The Director And His Actors
( Originally Published 1938 )
WE COME to the most difficult work in directing: getting amateur actors to act. Even though audience and stage limit the director in what he can do, they do not impose serious restrictions on his imagination and creative powers; he is still free to work out a production agreeable to his own ideas. But when he confronts his amateur-acting material, he is face to face with a reality that admits of no compromise.
The director often makes this reality more formidable by taking the attitude that he must give an opportunity to act to everybody who wants it. In the stage presentation, which this book has in mind, the director is not primarily a school-master or a reformer; his first consideration is not the development of students' characters or the training of a be-ginning actor in poise and self-assurance. His first consideration is the production of a play which shall possess the highest qualities of which he and his resources are capable. He will benefit more people by giving a good production than he will by displaying a pedagogical or a reform attitude toward his actors.
If the director is teaching a course in acting, then he will cast his actors in parts that will give them the most training and profit; he will consciously miscast and give students of no experience and of but little promise the opportunity they desire. But when he sets out to give a public performance, he should search for the most suitable acting material for his play.
The leader of the orchestra, if he has good musicians, does not permit poor musicians to play first violin; the athletic coach does not permit weak, inexperienced men to play on his football team if he has better players; the painting teacher does not put on exhibition the work of his poor painters. Training in acting is important and necessary. The beginner should have an opportunity to experience and to learn; but a public performance at which admission is charged is not the place for him to learn.
As he has studied his audience, as he has studied his play and devised the most intelligent and dramatic production of which he is capable, so the director must study his actors and cast his play as well as possible. He will have difficulties enough in getting his best acting material to act.

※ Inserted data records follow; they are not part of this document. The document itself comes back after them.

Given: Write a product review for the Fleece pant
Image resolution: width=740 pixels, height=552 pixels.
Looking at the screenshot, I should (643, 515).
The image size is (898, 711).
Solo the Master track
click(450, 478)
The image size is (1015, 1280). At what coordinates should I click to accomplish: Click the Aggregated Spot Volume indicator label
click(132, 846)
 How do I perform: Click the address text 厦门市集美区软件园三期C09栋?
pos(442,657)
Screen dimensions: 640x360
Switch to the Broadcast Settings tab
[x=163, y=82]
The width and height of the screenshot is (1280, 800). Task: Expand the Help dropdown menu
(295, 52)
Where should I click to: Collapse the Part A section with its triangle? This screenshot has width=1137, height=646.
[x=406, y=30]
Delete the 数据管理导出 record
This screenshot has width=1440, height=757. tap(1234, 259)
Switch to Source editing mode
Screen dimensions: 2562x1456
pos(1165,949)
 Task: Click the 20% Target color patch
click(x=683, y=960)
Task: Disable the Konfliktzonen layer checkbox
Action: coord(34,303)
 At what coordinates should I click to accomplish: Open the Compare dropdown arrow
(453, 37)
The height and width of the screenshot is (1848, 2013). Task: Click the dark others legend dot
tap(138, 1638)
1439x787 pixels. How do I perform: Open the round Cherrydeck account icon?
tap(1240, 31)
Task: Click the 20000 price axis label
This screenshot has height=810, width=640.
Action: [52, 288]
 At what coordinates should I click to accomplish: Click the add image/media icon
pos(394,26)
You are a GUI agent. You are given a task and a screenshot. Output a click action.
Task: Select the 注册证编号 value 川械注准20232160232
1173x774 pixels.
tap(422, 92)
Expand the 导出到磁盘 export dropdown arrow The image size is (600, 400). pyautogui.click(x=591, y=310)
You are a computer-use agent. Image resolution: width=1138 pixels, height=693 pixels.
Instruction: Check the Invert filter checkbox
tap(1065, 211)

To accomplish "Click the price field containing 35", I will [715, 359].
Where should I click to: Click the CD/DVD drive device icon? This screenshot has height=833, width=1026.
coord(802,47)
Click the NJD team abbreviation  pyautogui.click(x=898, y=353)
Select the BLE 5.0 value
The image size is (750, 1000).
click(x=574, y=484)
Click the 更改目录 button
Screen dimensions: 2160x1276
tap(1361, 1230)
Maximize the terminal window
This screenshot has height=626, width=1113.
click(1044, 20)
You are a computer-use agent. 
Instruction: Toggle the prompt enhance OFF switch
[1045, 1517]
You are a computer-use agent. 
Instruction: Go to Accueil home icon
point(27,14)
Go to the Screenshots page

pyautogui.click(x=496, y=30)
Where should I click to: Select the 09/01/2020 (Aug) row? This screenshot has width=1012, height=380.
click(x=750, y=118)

If the amateur theater justifies itself, or is going to justify itself in the future, it must be done on the high standard of production it displays and on nothing else; and a high standard of production includes good acting.
Such aesthetic pleasure and cultural value as the theater has to offer will come nearer to realization for the amateur audience if the directors will cease to be sentimental or weak-willed about their actors and cast their plays with a high standard of acting in mind.